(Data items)
—————

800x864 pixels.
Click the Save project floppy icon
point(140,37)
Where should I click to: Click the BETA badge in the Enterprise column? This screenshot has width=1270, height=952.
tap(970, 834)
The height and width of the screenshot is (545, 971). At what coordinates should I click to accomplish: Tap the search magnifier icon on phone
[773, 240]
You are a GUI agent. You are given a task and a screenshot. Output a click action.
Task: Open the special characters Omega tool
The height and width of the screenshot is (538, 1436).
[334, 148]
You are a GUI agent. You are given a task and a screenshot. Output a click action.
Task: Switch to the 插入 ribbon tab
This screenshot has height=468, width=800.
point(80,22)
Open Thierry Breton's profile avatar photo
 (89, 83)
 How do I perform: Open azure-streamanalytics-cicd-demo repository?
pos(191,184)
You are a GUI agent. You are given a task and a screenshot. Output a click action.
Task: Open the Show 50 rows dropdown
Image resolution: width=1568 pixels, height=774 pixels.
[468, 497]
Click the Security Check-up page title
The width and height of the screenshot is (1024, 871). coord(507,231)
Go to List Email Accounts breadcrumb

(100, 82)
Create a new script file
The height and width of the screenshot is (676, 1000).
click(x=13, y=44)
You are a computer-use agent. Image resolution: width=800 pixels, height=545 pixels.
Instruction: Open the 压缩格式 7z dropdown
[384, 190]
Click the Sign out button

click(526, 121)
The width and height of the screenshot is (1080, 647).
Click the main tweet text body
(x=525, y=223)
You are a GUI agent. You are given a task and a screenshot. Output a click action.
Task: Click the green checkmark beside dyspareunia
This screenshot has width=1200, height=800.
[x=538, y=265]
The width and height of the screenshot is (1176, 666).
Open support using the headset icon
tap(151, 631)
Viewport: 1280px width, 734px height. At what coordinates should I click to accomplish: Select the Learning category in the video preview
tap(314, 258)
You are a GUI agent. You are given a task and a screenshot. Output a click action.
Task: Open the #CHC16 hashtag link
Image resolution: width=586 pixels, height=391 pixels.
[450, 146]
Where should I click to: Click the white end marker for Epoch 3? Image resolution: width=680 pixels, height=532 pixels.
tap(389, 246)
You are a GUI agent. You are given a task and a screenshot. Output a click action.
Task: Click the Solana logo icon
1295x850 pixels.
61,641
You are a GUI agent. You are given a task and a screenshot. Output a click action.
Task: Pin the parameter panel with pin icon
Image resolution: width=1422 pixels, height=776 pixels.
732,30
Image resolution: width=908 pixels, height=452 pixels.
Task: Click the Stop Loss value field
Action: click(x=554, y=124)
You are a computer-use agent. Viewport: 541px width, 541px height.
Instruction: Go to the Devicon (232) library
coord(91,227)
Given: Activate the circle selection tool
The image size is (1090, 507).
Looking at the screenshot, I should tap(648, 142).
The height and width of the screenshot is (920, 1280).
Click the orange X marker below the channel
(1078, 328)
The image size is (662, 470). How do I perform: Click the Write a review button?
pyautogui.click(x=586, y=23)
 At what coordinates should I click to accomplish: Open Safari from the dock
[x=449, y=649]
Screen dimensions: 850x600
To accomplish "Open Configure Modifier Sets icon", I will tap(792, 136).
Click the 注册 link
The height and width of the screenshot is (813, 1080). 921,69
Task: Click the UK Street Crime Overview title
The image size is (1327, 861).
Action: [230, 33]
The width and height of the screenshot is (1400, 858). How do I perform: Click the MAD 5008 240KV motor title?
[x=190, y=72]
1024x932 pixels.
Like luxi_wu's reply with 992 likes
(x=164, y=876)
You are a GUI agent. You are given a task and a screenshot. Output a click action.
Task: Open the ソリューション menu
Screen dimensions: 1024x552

—————

▶ [Your assignment]:
Where in the entries does the word "tool" occur? Copy out each line that has it.

▶ [Answer box]:
Task: Open the special characters Omega tool
Given: Activate the circle selection tool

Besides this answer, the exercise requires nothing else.